### DATA SHOWN
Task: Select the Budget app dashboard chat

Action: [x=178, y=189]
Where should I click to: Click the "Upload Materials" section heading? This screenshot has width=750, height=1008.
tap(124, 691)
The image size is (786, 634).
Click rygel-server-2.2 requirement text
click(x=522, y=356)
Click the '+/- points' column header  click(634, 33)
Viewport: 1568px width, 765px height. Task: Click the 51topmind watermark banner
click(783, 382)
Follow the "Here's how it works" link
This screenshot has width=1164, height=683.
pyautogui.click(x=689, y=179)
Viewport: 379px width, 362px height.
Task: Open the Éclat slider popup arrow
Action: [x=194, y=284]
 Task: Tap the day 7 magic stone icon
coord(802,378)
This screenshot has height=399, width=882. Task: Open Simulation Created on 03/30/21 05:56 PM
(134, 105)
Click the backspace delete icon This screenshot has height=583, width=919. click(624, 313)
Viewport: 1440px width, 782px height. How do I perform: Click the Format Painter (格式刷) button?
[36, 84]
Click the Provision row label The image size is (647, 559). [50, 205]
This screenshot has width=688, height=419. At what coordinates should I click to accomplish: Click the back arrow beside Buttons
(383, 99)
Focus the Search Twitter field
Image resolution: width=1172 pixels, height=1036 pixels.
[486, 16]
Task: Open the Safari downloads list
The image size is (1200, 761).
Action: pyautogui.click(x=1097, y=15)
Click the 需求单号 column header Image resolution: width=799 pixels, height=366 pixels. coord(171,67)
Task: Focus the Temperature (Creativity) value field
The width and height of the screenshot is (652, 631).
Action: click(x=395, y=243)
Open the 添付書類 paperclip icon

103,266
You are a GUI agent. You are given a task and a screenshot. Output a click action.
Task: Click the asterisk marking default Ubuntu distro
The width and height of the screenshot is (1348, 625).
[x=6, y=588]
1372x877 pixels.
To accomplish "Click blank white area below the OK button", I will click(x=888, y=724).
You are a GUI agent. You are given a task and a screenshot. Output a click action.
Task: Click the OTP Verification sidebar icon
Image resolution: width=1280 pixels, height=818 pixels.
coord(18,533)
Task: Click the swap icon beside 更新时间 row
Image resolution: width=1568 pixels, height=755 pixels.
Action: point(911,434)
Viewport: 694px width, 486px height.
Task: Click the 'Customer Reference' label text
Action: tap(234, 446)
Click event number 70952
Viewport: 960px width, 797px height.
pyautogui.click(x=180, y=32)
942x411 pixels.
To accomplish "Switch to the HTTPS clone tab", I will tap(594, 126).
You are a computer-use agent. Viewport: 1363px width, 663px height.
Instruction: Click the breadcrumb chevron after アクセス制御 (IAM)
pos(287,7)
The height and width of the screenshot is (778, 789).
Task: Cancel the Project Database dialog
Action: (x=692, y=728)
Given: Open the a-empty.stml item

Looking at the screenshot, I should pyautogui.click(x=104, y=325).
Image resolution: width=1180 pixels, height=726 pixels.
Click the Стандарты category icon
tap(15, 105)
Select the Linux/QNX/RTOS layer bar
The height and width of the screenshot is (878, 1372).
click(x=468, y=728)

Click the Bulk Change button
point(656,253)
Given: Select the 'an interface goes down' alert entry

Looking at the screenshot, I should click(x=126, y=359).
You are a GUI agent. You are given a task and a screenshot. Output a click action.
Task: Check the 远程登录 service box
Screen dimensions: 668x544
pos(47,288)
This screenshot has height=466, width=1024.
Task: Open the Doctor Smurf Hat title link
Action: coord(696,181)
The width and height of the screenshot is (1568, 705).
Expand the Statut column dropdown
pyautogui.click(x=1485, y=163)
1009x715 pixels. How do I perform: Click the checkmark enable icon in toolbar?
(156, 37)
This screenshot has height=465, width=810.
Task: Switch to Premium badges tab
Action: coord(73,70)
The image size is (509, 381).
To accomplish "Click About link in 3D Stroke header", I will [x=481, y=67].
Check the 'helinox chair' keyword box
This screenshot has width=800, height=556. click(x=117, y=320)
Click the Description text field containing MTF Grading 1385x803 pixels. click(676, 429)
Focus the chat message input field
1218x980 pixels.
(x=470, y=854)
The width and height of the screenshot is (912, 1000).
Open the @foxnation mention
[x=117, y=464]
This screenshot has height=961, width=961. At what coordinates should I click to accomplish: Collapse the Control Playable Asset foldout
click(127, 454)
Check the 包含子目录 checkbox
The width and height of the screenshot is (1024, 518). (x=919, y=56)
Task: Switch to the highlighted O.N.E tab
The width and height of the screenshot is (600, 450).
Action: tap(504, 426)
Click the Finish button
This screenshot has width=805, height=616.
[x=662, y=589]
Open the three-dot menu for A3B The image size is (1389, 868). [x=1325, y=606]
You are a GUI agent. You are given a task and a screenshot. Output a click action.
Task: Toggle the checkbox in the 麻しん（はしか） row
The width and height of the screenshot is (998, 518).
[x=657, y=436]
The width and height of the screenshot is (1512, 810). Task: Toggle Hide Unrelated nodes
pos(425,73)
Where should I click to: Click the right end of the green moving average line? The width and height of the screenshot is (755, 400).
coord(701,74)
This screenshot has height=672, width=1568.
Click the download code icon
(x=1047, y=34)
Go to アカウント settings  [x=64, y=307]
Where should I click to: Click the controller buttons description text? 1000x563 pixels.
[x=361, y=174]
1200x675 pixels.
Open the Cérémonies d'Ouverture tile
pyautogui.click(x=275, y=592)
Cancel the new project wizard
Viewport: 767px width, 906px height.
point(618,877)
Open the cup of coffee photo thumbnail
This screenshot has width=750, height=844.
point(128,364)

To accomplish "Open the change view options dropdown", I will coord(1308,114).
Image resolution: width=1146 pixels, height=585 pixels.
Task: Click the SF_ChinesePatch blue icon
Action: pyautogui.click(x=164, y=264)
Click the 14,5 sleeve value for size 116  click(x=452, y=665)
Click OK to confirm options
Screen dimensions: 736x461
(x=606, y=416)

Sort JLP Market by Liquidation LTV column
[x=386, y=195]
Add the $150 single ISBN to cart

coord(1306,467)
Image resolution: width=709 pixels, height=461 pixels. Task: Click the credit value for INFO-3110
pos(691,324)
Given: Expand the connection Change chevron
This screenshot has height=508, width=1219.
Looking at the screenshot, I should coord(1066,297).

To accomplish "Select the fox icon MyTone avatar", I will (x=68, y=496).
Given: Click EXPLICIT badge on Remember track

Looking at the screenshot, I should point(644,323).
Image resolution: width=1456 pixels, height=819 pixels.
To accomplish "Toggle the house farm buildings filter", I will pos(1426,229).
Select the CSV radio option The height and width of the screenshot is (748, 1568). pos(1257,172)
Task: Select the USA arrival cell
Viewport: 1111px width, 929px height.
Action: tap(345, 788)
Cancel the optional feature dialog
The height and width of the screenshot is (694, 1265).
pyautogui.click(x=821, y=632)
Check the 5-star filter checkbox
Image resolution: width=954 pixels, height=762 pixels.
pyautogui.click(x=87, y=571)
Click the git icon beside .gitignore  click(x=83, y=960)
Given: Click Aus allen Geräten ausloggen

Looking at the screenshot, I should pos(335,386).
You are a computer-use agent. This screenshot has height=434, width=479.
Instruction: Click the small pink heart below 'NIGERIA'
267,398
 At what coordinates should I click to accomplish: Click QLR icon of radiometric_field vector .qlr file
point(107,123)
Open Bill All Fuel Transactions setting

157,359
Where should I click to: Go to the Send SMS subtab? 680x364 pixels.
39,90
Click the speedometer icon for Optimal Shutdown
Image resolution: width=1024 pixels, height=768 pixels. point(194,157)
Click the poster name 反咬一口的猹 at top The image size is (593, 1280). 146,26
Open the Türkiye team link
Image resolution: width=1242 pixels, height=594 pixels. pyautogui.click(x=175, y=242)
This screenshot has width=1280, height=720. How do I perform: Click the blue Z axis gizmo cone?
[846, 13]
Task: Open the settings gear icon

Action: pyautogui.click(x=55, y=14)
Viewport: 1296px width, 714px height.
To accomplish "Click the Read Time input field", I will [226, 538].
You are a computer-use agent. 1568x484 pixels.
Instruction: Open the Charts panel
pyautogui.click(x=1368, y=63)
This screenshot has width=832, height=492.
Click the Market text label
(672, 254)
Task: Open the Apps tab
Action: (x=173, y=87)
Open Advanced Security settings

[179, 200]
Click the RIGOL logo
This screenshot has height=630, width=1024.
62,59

### TASK DESCRIPTION
Could you restate word for word the lines above, from the one that contains "Image resolution: width=1568" through the one that contains "Image resolution: width=1180", and no others?

### RESPONSE TO THE EXERCISE
Image resolution: width=1568 pixels, height=755 pixels.
Action: point(911,434)
Viewport: 694px width, 486px height.
Task: Click the 'Customer Reference' label text
Action: tap(234, 446)
Click event number 70952
Viewport: 960px width, 797px height.
pyautogui.click(x=180, y=32)
942x411 pixels.
To accomplish "Switch to the HTTPS clone tab", I will tap(594, 126).
You are a computer-use agent. Viewport: 1363px width, 663px height.
Instruction: Click the breadcrumb chevron after アクセス制御 (IAM)
pos(287,7)
The height and width of the screenshot is (778, 789).
Task: Cancel the Project Database dialog
Action: (x=692, y=728)
Given: Open the a-empty.stml item

Looking at the screenshot, I should pyautogui.click(x=104, y=325).
Image resolution: width=1180 pixels, height=726 pixels.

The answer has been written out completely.